DOI: 10.1111/infa.70099 ISSN: 1525-0008

Dips in Development: Learning to Walk Temporarily Disrupts Infant Vocalization

Samantha N. Plate, Joshua L. Schneider, Jana M. Iverson

ABSTRACT

Infant development is a dynamic, cross‐domain process. Infants acquire new skills, integrate them with well‐established behaviors, and do so simultaneously. New skills can bolster development of existing behaviors or create moments of temporary instability for the developing system. How do multiple skills interact? To address this question, we mapped longitudinal change in infant vocalization against the backdrop of infants' evolving locomotor skills.
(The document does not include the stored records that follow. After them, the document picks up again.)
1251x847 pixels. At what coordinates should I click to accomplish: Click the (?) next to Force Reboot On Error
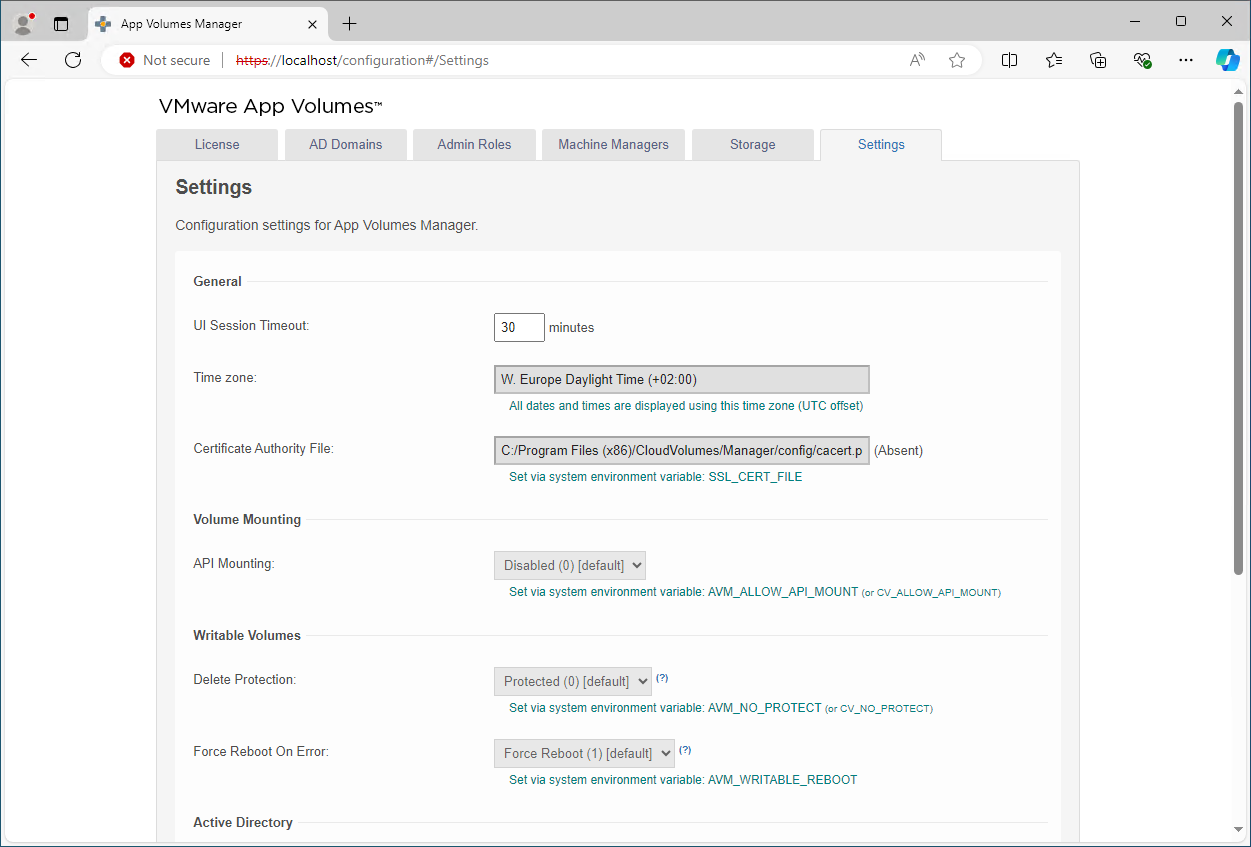click(x=685, y=750)
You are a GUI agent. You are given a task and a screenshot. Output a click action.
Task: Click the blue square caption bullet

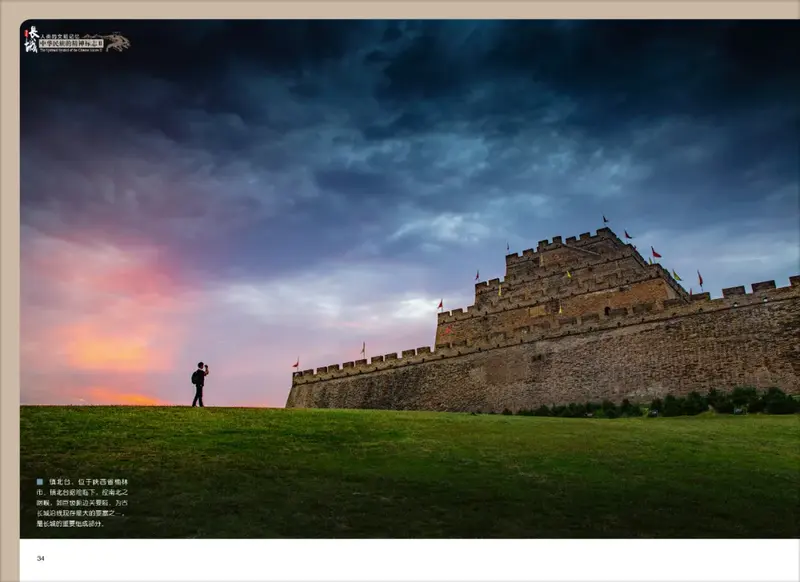point(40,482)
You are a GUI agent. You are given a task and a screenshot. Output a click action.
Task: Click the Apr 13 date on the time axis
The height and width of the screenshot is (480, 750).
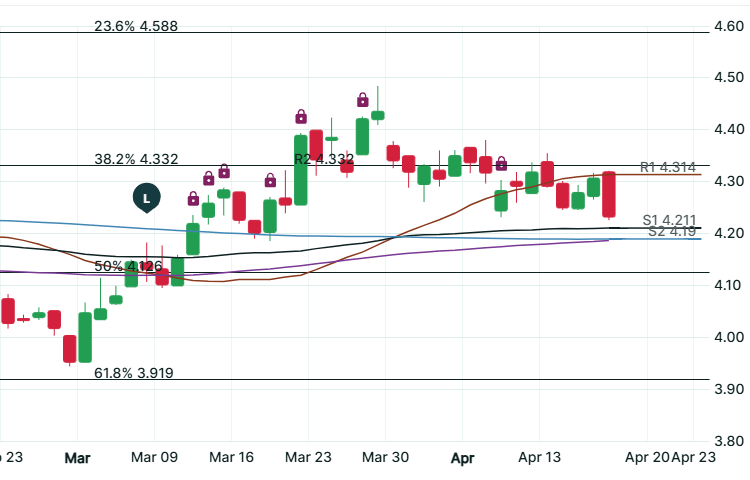click(538, 457)
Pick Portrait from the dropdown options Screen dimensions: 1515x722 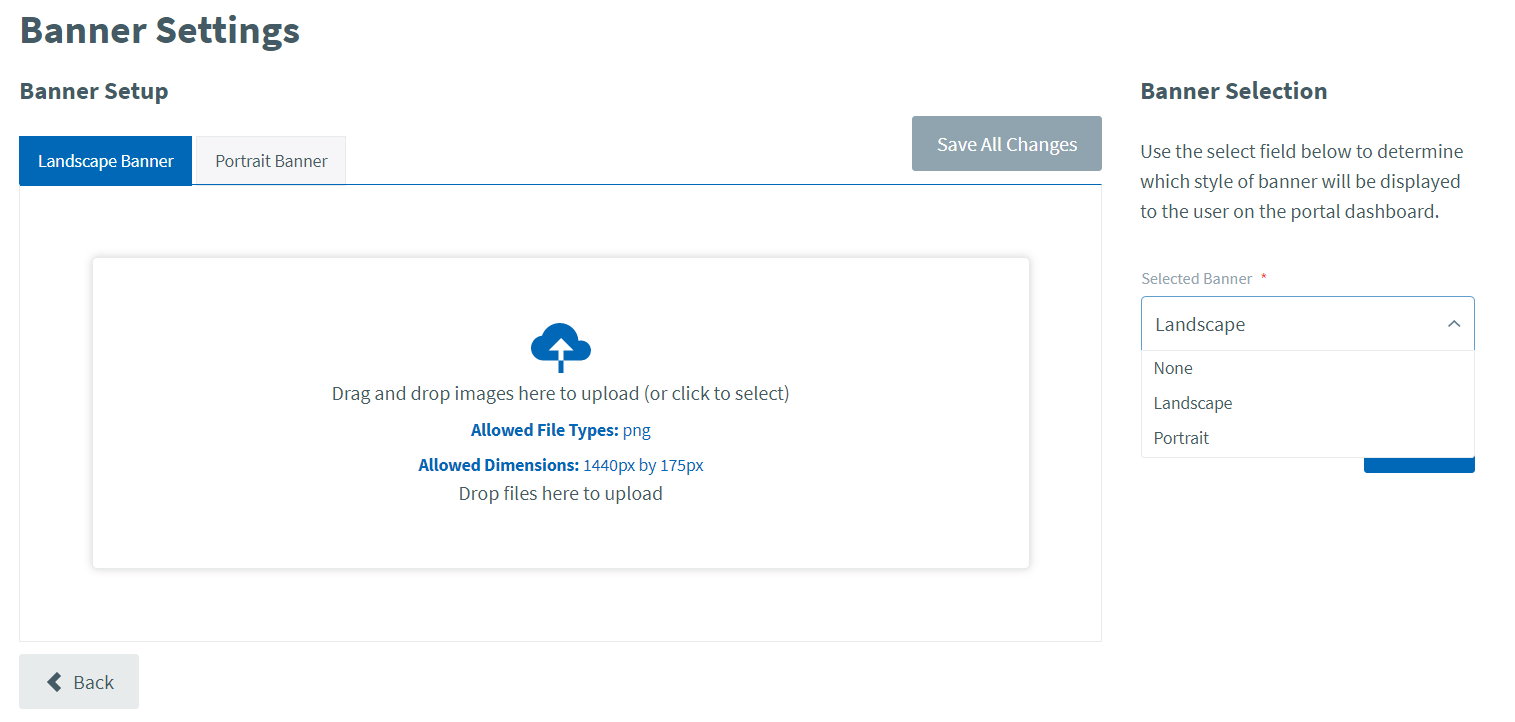tap(1181, 438)
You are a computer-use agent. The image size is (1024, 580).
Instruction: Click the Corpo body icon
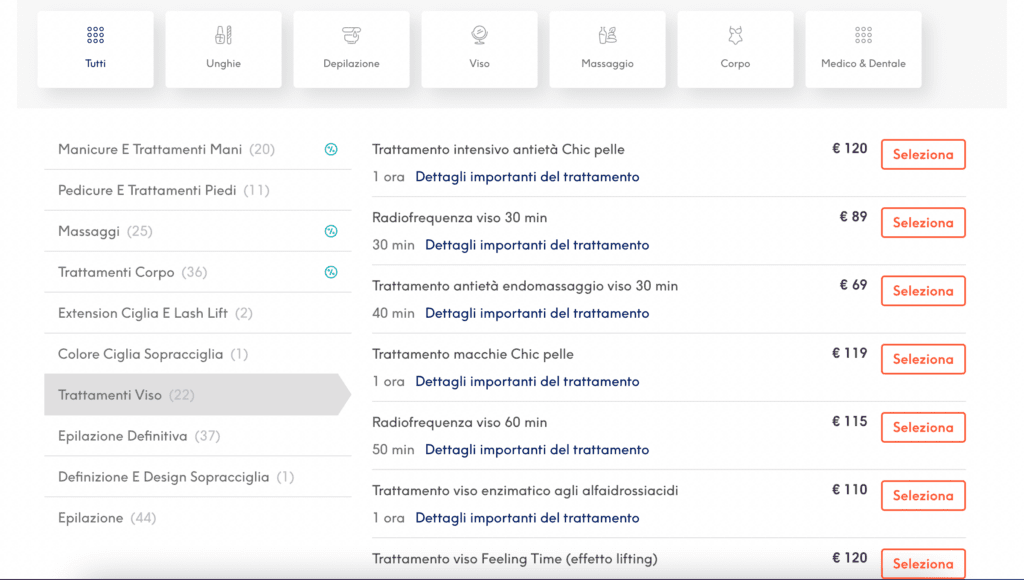(x=735, y=36)
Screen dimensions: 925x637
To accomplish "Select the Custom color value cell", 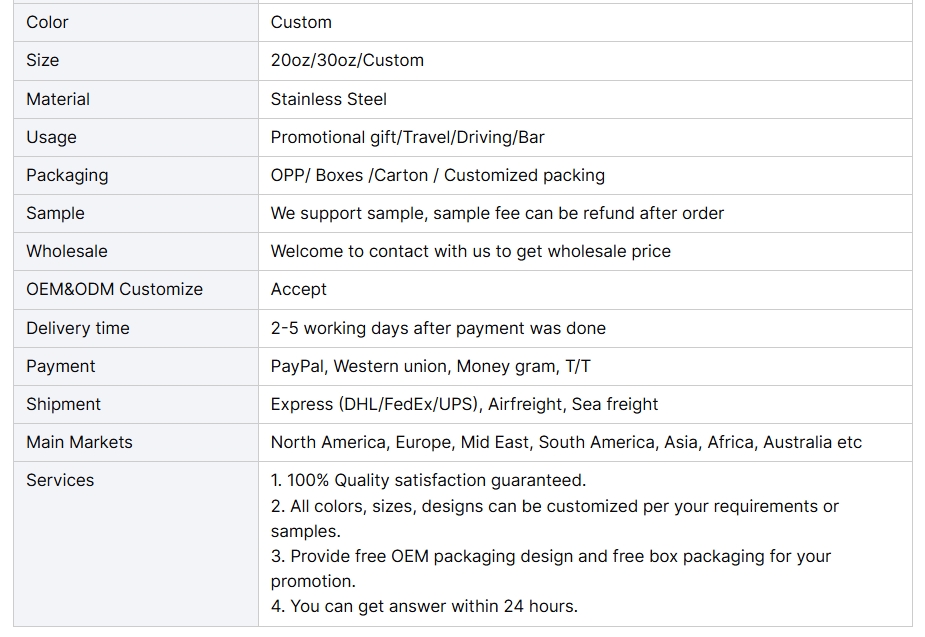I will (x=585, y=22).
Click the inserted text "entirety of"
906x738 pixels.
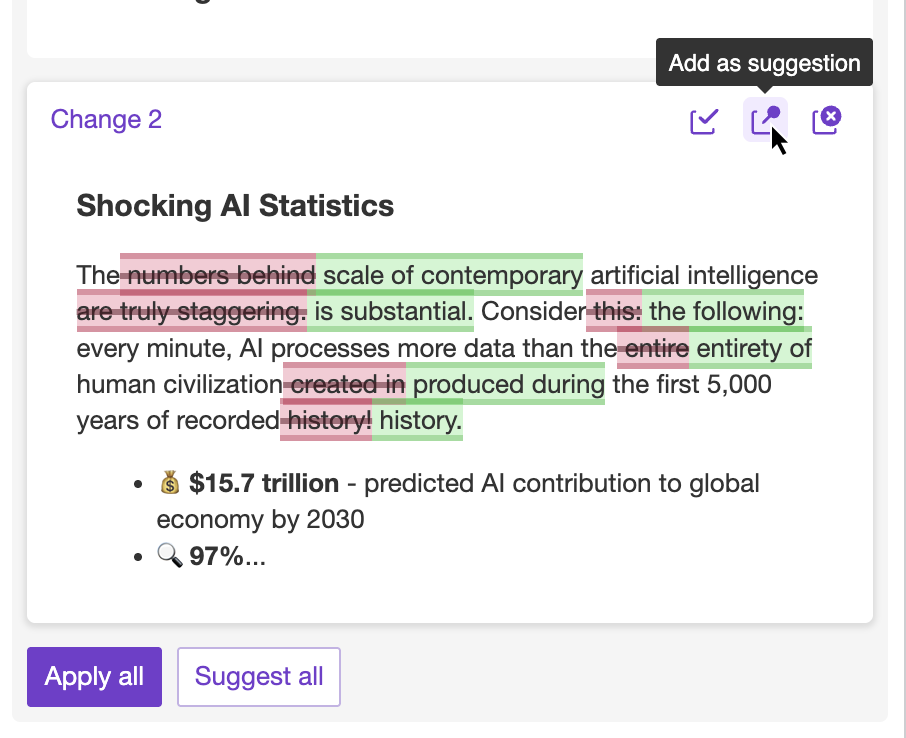click(754, 348)
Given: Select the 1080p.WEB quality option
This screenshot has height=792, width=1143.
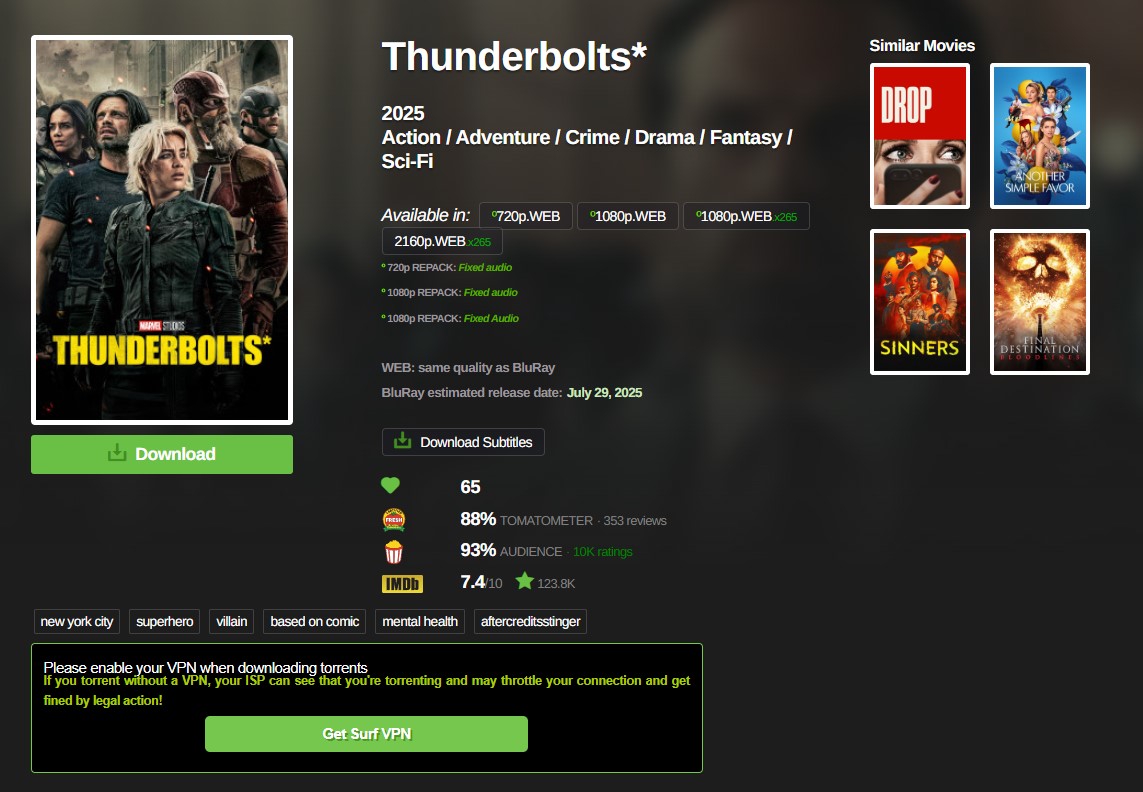Looking at the screenshot, I should pos(628,216).
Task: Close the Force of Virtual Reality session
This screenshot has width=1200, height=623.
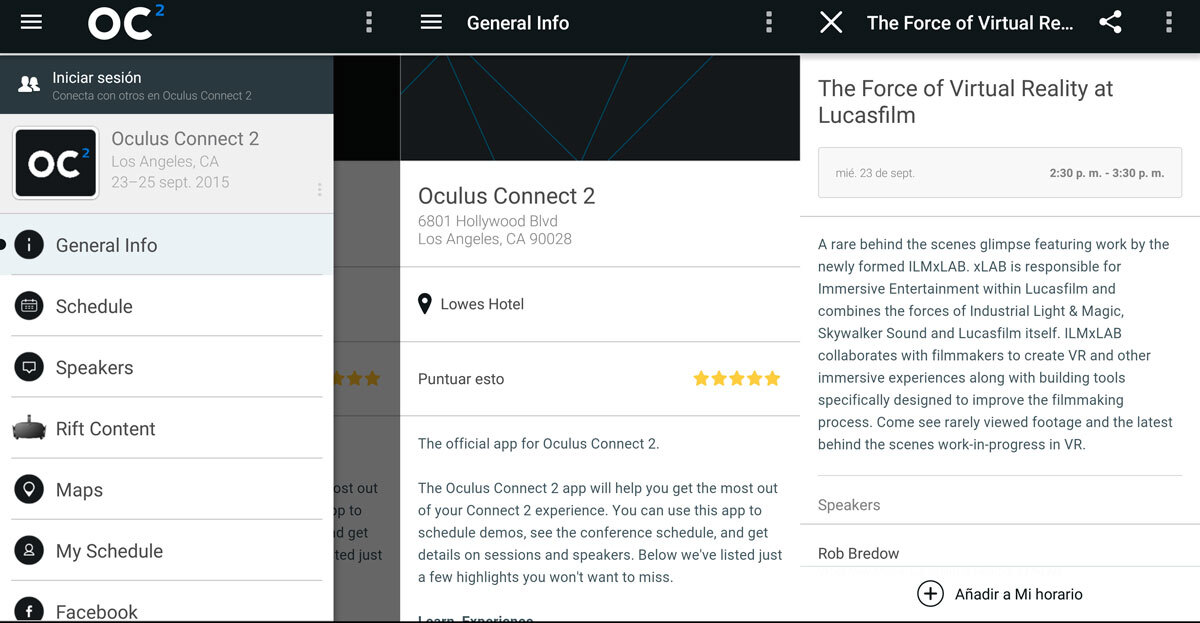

We followed 22 infants across the 6 months surrounding the emergence of walking and examined changes in the production of vocalizations and in their coordination with locomotion during everyday activity at home. As a group, infants displayed positive linear growth in vocalization frequency, duration, and coordination with locomotion. However, a majority of individual infants showed evidence of a temporary decline in growth—a “dip”—in all three measures during the 2 months around walk onset. Moreover, although infants coordinated vocalizations with crawling (a well‐established skill) across most of the observation period, above‐chance coordination of vocalization with walking (a new skill) only emerged after 1 month of walking experience. Thus, learning to walk creates opportunities for infant communication, but is also a moment in development when progress slows, albeit temporarily.